Patagonia is giving its $10 million tax cut back to the planet


Patagonia has never been shy about its activism on behalf of the environment, whether through its 1% for the Planet initiative, giving a percentage of profits to grassroots environmental organizations, calling the president a liar on public lands protection, giving employees election day off, or becoming one of the first commercial brands to publicly endorse political candidates.

Now the outdoor apparel brand is giving back $10 million in tax cuts to grassroots environmental organizations. In a LinkedIn post today, CEO Rose Marcario wrote, “Based on last year’s irresponsible tax cut, Patagonia will owe less in taxes this year. We are responding by putting $10 million back into the planet because our home needs it more than we do.”

She sees any corporate gain from the latest corporate tax cut as dirty money. “Taxes protect the most vulnerable in our society, our public lands and other life-giving resources,” Marcario wrote. “In spite of this, the Trump administration initiated a corporate tax cut, threatening these services at the expense of our planet.”

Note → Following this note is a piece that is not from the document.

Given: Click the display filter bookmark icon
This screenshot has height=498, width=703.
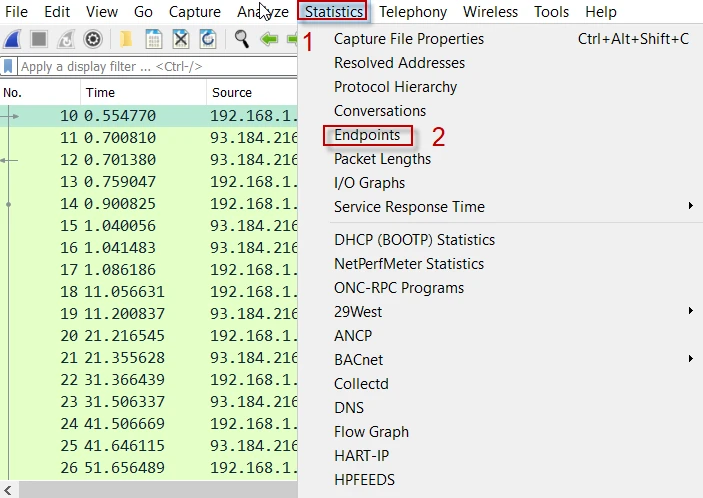Looking at the screenshot, I should click(9, 67).
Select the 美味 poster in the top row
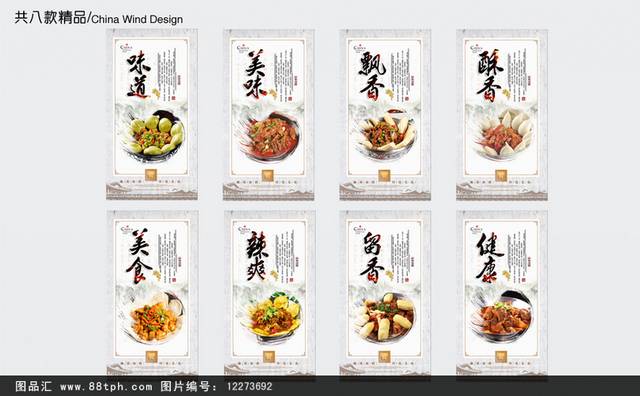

Citing the government’s recent (and bleak) Climate Assessment report, Marcario echoed that the consequences of climate change will cost the U.S. economy hundreds of billions of dollars in the not-so long-term. “Mega-fires. Toxic algae blooms. Deadly heat waves and deadly hurricanes. Far too many have suffered the consequences of global warming in recent months, and the political response has so far been woefully inadequate–and the denial is just evil,” she wrote.

Marcario also specifically highlighted the role of regenerative organic agriculture, saying it “may be our greatest hope for reversing the damage done to our overheated planet,” something the company has been investing in through its Tin Shed Ventures fund and its Provisions product line.

“In this season of giving, we are giving away this tax cut to the planet, our only home, which needs it now more than ever.”